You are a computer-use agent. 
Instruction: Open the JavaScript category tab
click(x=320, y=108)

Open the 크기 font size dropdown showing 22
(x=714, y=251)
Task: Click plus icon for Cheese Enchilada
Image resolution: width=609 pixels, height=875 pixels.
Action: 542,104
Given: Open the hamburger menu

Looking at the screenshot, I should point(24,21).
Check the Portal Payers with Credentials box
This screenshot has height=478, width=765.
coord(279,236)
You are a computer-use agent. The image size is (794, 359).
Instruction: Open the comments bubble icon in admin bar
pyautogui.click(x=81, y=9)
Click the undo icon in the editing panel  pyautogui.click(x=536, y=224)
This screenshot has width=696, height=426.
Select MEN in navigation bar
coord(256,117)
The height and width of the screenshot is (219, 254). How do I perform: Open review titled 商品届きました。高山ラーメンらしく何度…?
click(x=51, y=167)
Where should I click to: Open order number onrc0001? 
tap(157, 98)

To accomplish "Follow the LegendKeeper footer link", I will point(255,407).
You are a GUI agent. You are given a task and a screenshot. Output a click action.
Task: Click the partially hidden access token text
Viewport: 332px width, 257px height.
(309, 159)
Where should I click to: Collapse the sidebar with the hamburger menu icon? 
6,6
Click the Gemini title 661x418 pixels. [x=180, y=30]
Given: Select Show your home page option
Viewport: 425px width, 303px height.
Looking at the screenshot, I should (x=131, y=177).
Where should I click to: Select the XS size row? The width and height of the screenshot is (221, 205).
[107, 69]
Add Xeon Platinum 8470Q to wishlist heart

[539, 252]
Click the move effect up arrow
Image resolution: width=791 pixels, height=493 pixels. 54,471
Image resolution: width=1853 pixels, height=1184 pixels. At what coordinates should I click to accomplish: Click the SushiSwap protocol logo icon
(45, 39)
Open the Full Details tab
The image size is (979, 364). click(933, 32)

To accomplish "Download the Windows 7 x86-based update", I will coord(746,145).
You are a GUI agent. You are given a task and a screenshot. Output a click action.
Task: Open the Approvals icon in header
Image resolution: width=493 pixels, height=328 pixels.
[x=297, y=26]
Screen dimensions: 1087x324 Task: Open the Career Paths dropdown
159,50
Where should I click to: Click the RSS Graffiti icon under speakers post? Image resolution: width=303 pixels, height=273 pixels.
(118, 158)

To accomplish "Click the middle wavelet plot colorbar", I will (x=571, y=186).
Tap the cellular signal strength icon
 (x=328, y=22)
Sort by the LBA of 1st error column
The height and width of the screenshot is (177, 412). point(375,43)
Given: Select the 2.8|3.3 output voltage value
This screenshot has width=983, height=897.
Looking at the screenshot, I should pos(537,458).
::::
Give the data again in full, exactly.

* **Response**
You are a computer-use agent. 
Instruction: Open the JavaScript category tab
click(x=320, y=108)

Open the 크기 font size dropdown showing 22
(x=714, y=251)
Task: Click plus icon for Cheese Enchilada
Image resolution: width=609 pixels, height=875 pixels.
Action: 542,104
Given: Open the hamburger menu

Looking at the screenshot, I should point(24,21).
Check the Portal Payers with Credentials box
This screenshot has height=478, width=765.
coord(279,236)
You are a computer-use agent. The image size is (794, 359).
Instruction: Open the comments bubble icon in admin bar
pyautogui.click(x=81, y=9)
Click the undo icon in the editing panel  pyautogui.click(x=536, y=224)
This screenshot has width=696, height=426.
Select MEN in navigation bar
coord(256,117)
The height and width of the screenshot is (219, 254). How do I perform: Open review titled 商品届きました。高山ラーメンらしく何度…?
click(x=51, y=167)
Where should I click to: Open order number onrc0001? 
tap(157, 98)

To accomplish "Follow the LegendKeeper footer link", I will point(255,407).
You are a GUI agent. You are given a task and a screenshot. Output a click action.
Task: Click the partially hidden access token text
Viewport: 332px width, 257px height.
(309, 159)
Where should I click to: Collapse the sidebar with the hamburger menu icon? 
6,6
Click the Gemini title 661x418 pixels. [x=180, y=30]
Given: Select Show your home page option
Viewport: 425px width, 303px height.
Looking at the screenshot, I should (x=131, y=177).
Where should I click to: Select the XS size row? The width and height of the screenshot is (221, 205).
[107, 69]
Add Xeon Platinum 8470Q to wishlist heart

[539, 252]
Click the move effect up arrow
Image resolution: width=791 pixels, height=493 pixels. 54,471
Image resolution: width=1853 pixels, height=1184 pixels. At what coordinates should I click to accomplish: Click the SushiSwap protocol logo icon
(45, 39)
Open the Full Details tab
The image size is (979, 364). click(933, 32)

To accomplish "Download the Windows 7 x86-based update", I will coord(746,145).
You are a GUI agent. You are given a task and a screenshot. Output a click action.
Task: Open the Approvals icon in header
Image resolution: width=493 pixels, height=328 pixels.
[x=297, y=26]
Screen dimensions: 1087x324 Task: Open the Career Paths dropdown
159,50
Where should I click to: Click the RSS Graffiti icon under speakers post? Image resolution: width=303 pixels, height=273 pixels.
(118, 158)

To accomplish "Click the middle wavelet plot colorbar", I will (x=571, y=186).
Tap the cellular signal strength icon
 (x=328, y=22)
Sort by the LBA of 1st error column
The height and width of the screenshot is (177, 412). point(375,43)
Given: Select the 2.8|3.3 output voltage value
This screenshot has width=983, height=897.
Looking at the screenshot, I should pos(537,458).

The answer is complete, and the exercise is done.